Aos poucos, a melodia de Édith Piaf ia desaparecendo para dar lugar a uma segunda mais melancólica, porém de igual beleza. Nesse momento, os olhos castanhos de Sun Hee revelaram um brilho vacilante. O sorriso, outrora quente nos lábios, esmoreceu-se aos poucos. Os dedos finos agarraram com força o tecido da roupa que trajava.
Deixava-se levar pela tristeza. As batidas do coração tornavam-se vacilantes. Um incômodo crescia no próprio peito. Isso era um aviso. Como se alguém viesse sussurrar-lhe no ouvido que o tempo estava acabando, que logo precisava partir.

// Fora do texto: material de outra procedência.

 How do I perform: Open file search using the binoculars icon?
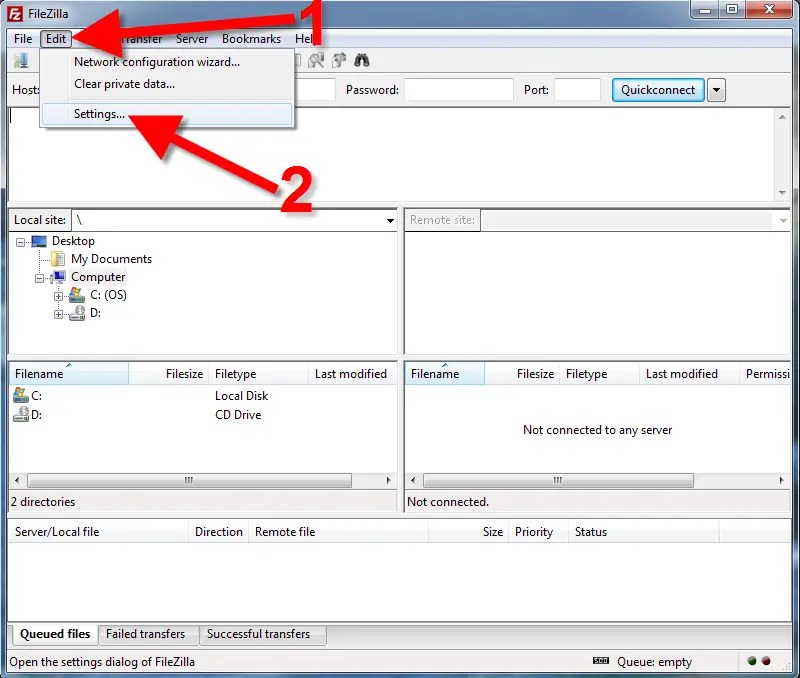coord(361,60)
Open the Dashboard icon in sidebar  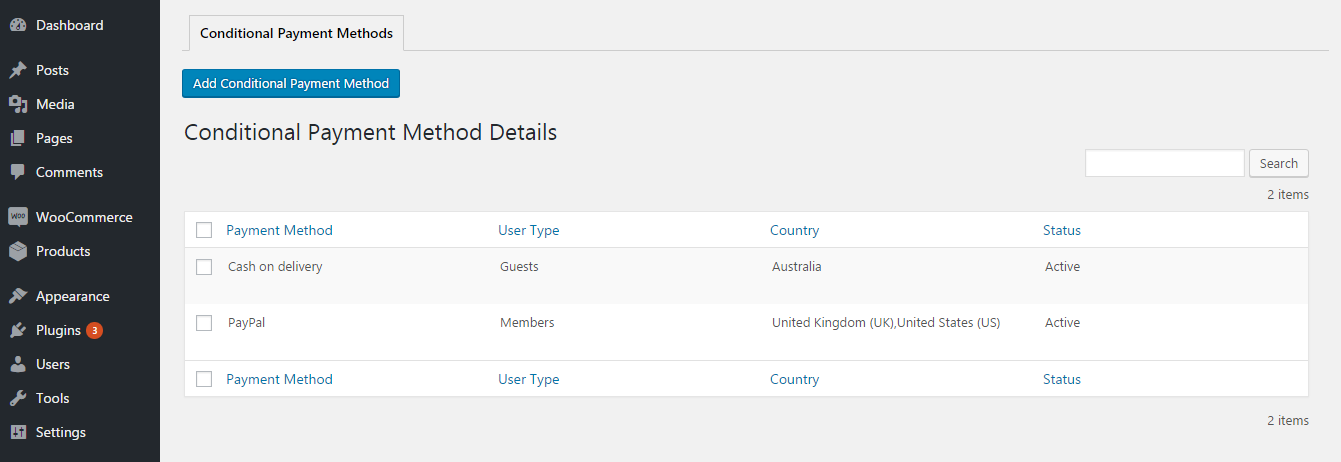pyautogui.click(x=17, y=25)
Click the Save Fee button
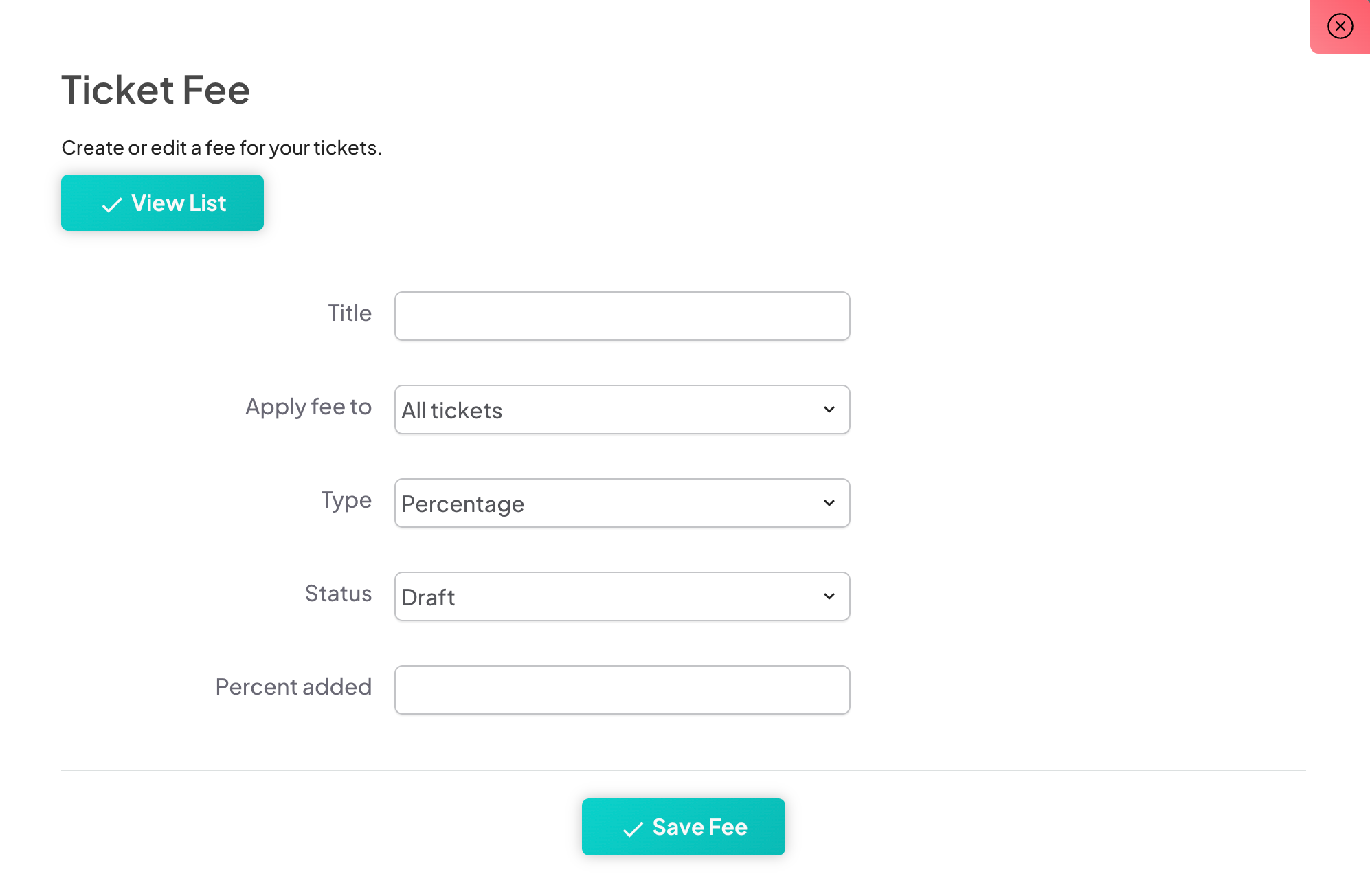The image size is (1370, 896). click(x=683, y=827)
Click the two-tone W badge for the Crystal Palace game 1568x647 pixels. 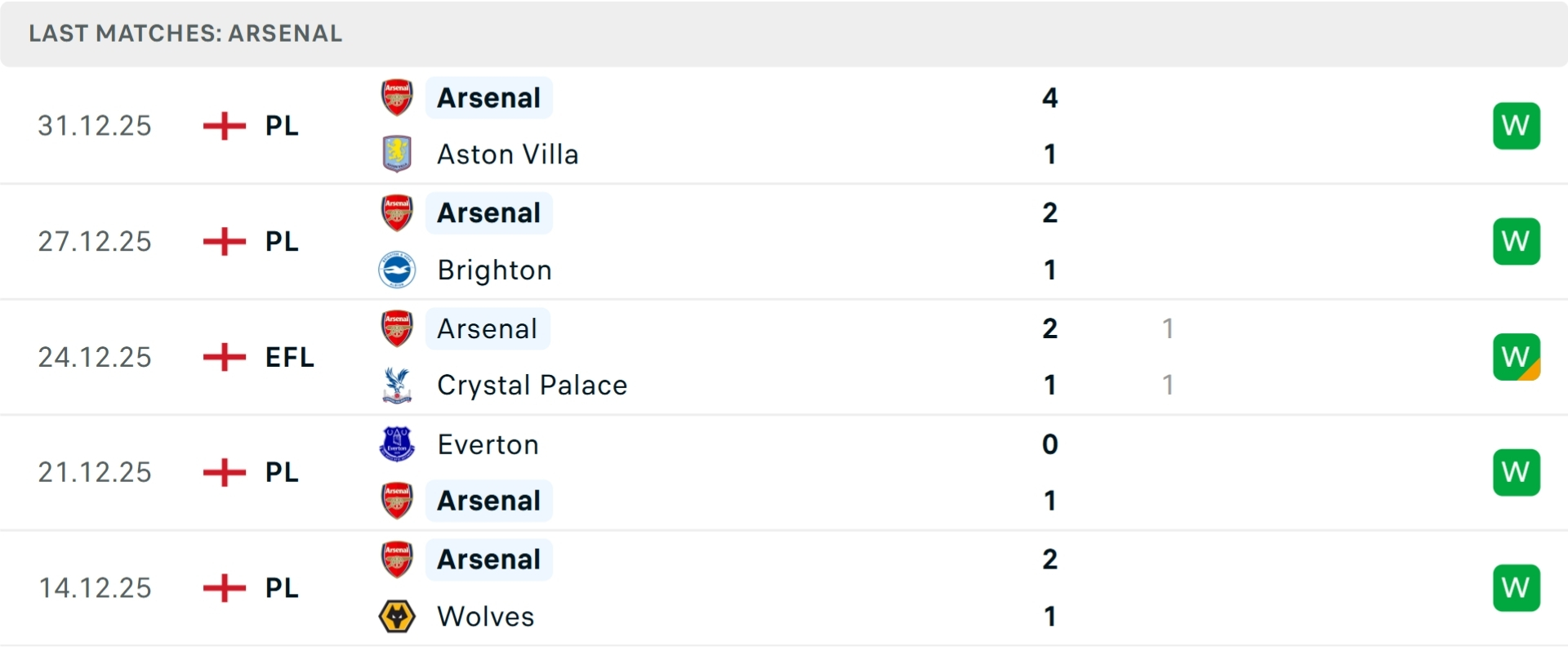pyautogui.click(x=1517, y=356)
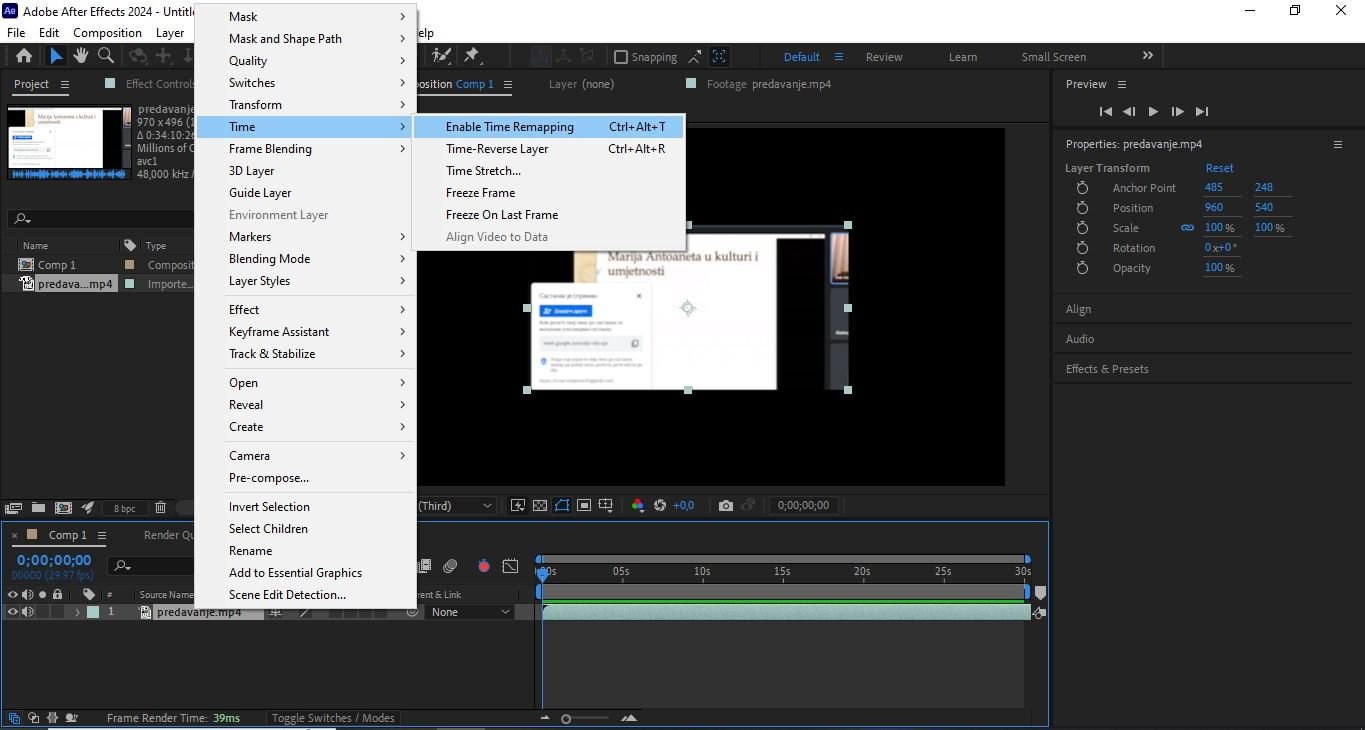The width and height of the screenshot is (1365, 730).
Task: Select the Zoom magnifier tool
Action: click(105, 57)
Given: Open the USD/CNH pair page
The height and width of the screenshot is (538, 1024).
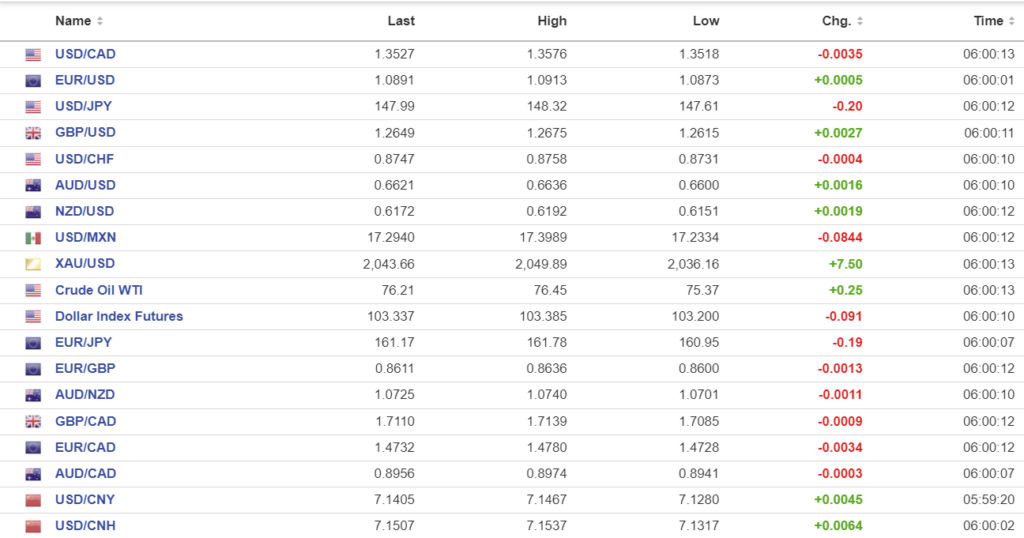Looking at the screenshot, I should click(x=85, y=525).
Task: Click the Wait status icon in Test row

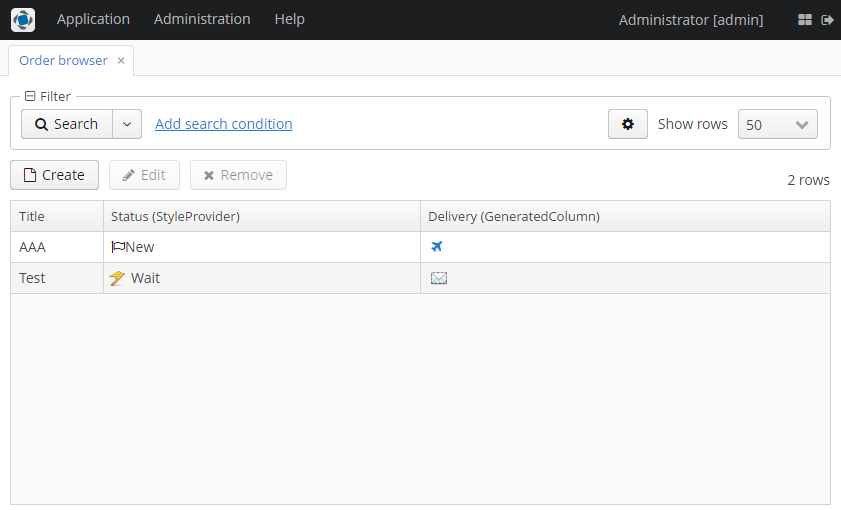Action: [x=117, y=278]
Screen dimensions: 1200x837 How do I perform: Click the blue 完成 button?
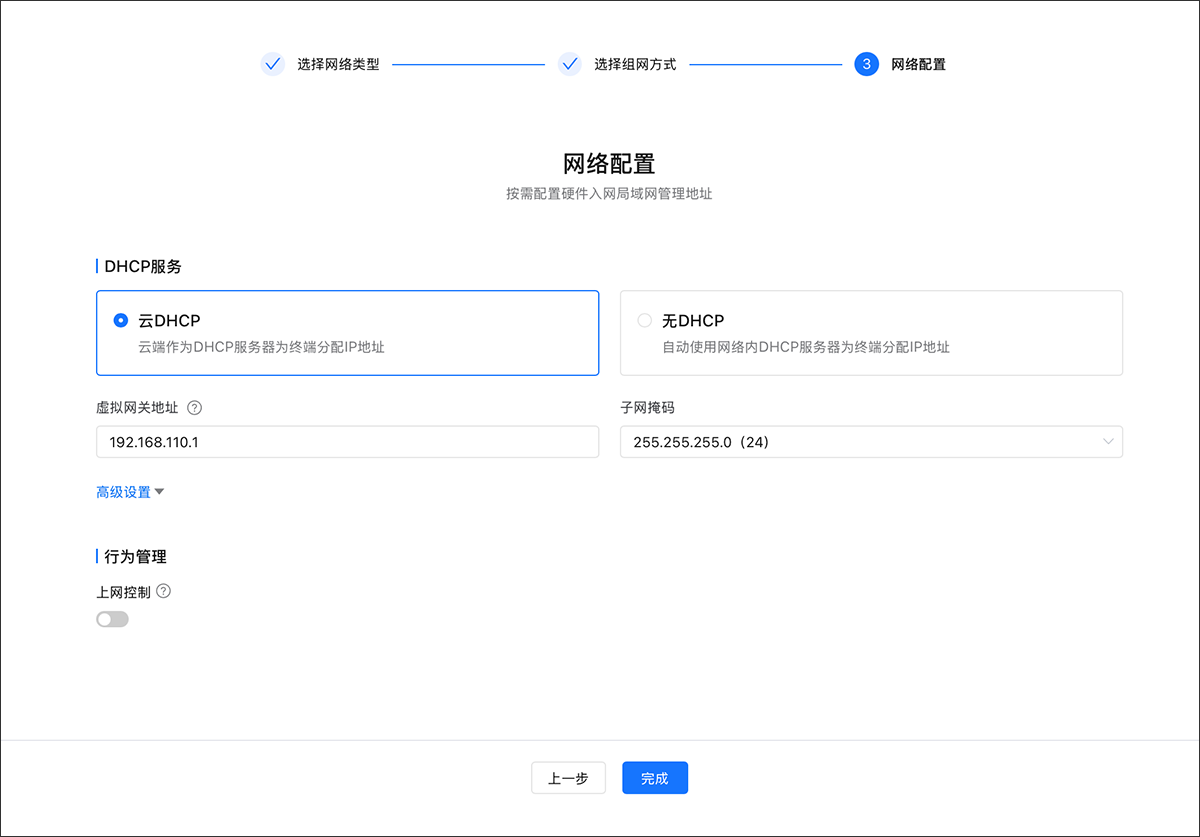[x=655, y=778]
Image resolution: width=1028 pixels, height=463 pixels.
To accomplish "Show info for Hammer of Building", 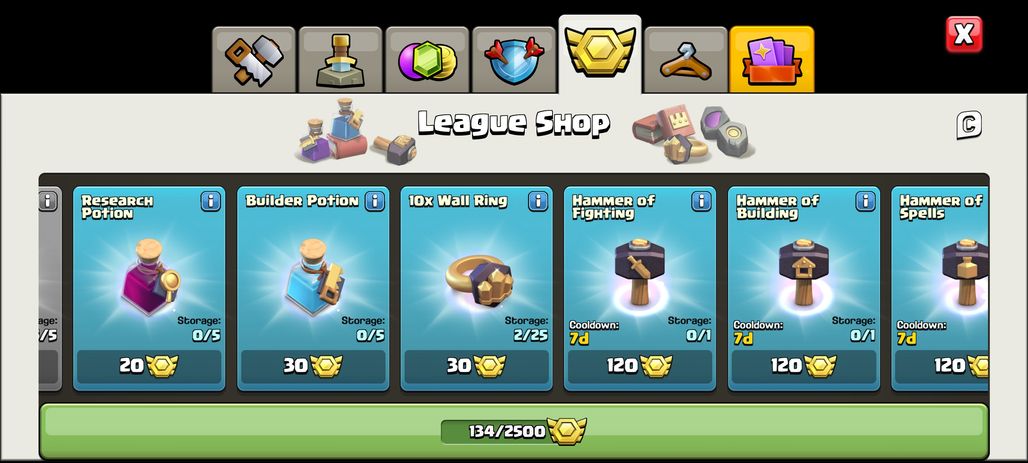I will [x=865, y=201].
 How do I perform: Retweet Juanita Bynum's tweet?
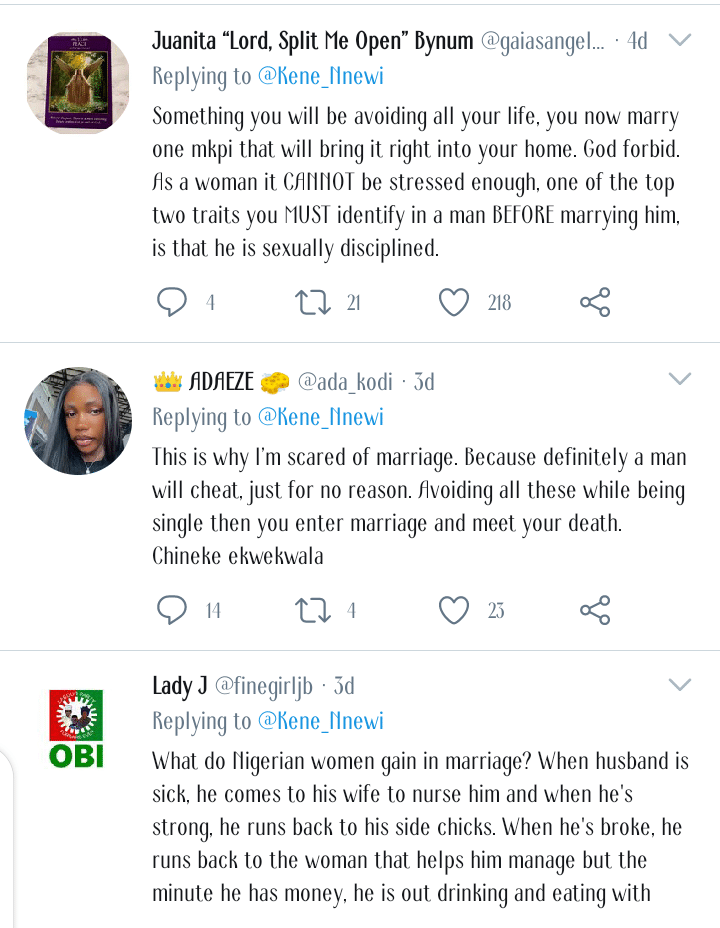[314, 302]
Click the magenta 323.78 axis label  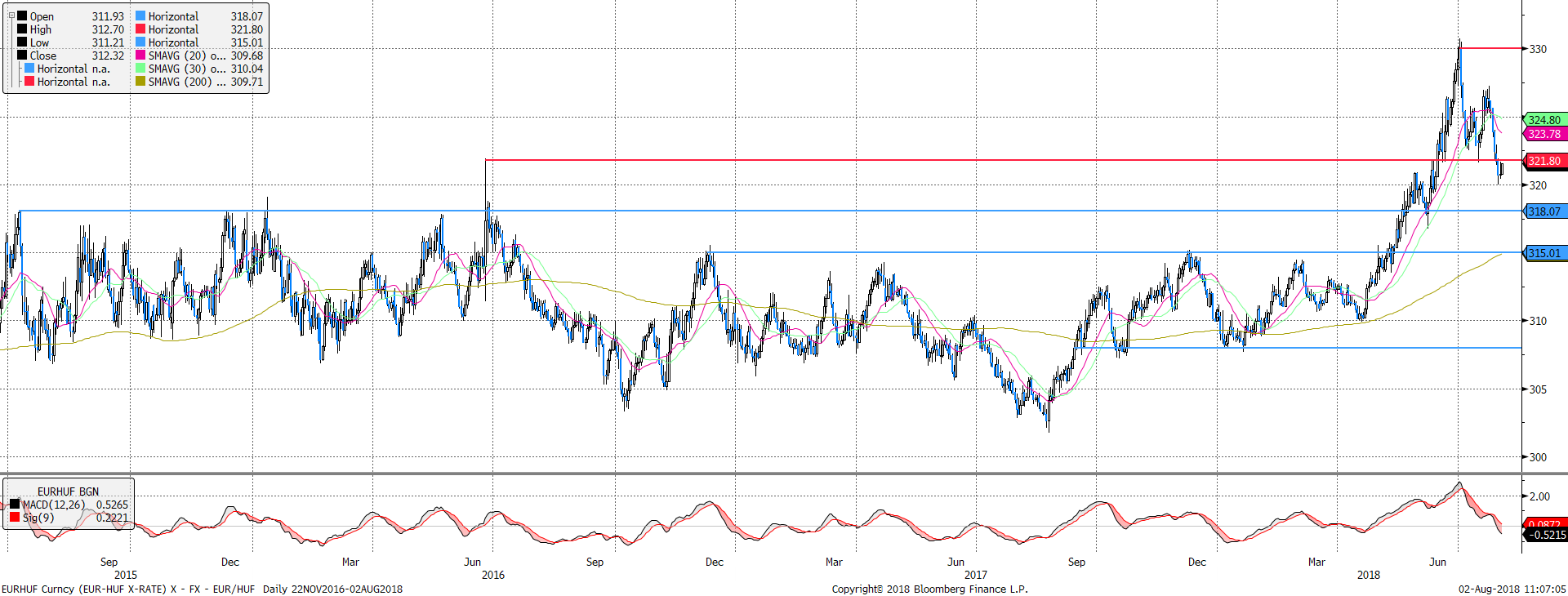click(x=1544, y=134)
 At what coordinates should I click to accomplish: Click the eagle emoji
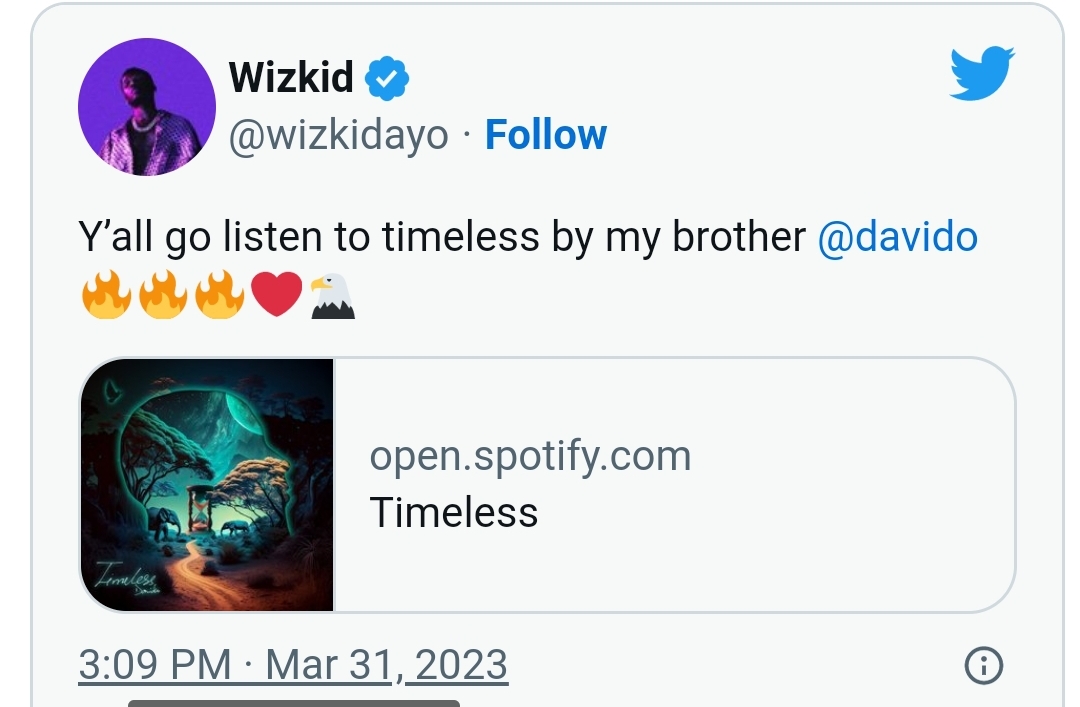(x=333, y=296)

- Junmyeon, a mamãe não está triste, tudo bem? – houve um chutar. – Não precisa se preocupar. É que tenho pensado muito no seu futuro. Me perdoa por isso? Só quero que tenha uma vida boa, Jun. Não vejo a hora em que te segurarei em meus braços.
Um suspiro pesado escapou por aqueles lábios finos. Sem nem mesmo perceber, uma lágrima solitária deslizou por aquela bochecha.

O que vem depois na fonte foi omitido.